WHAT TO PRODUCE> Please list every date and time given for a message in the mailing-list thread on tokenizers and payloads below.
======== EXTRACT TO READ ========
Re: Tokenizers and DelimitedPayloadTokenFilterFactory

Jamie Johnson Wed, 26 Aug 2015 03:26:01 -0700

Thanks again Erick, I created
https://issues.apache.org/jira/browse/SOLR-7975, though I didn't attach s
patch because my current implementation is not useful generally right now,
it meets my use case but likely would not meet others.  I will try to look
about generalizing this to allow something custom to be plugged in.
On Aug 26, 2015 2:46 AM, "Erick Erickson" <erickerick...@gmail.com> wrote:


> Sure, I think it's fine to raise a JIRA, especially if you can include
> a patch, even a preliminary one to solicit feedback... which I'll
> leave to people who are more familiar with that code...
>
> I'm not sure how generally useful this would be, and if it comes
> at a cost to normal searching there's sure to be lively discussion.
>
> Best
> Erick
>
> On Tue, Aug 25, 2015 at 7:50 PM, Jamie Johnson <jej2...@gmail.com> wrote:
> > Looks like I have something basic working for Trie fields.  I am doing
> > exactly what I said in my previous email, so good news there.  I think
> this
> > is a big step as there are only a few field types left that I need to
> > support, those being date (should be similar to Trie) and Spatial fields,
> > which at a glance looked like it provided a way to provide the token
> stream
> > through an extension.  Definitely need to look more though.
> >
> > All of this said though, is this really the right way to get payloads
> into
> > these types of fields?  Should a jira feature request be added for this?
> > On Aug 25, 2015 8:13 PM, "Jamie Johnson" <jej2...@gmail.com> wrote:
> >
> >> Right, I had assumed (obviously here is my problem) that I'd be able to
> >> specify payloads for the field regardless of the field type.  Looking at
> >> TrieField that is certainly non-trivial.  After a bit of digging it
> appears
> >> that if I wanted to do something here I'd need to build a new TrieField,
> >> override createField and provide a Field that would return something
> like
> >> NumericTokenStream but also provide the payloads.  Like you said sounds
> >> "interesting" to say the least...
======== GIVEN MATERIAL ========
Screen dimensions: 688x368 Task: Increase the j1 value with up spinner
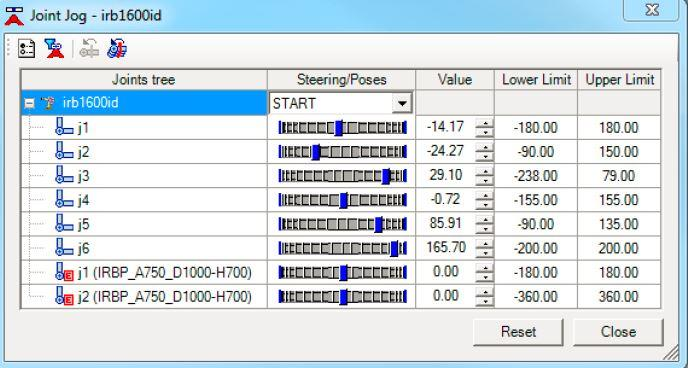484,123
========
WRITTEN ANSWER>
- Wed, 26 Aug 2015 03:26:01 -0700
- Aug 26, 2015 2:46 AM
- Tue, Aug 25, 2015 at 7:50 PM
- Aug 25, 2015 8:13 PM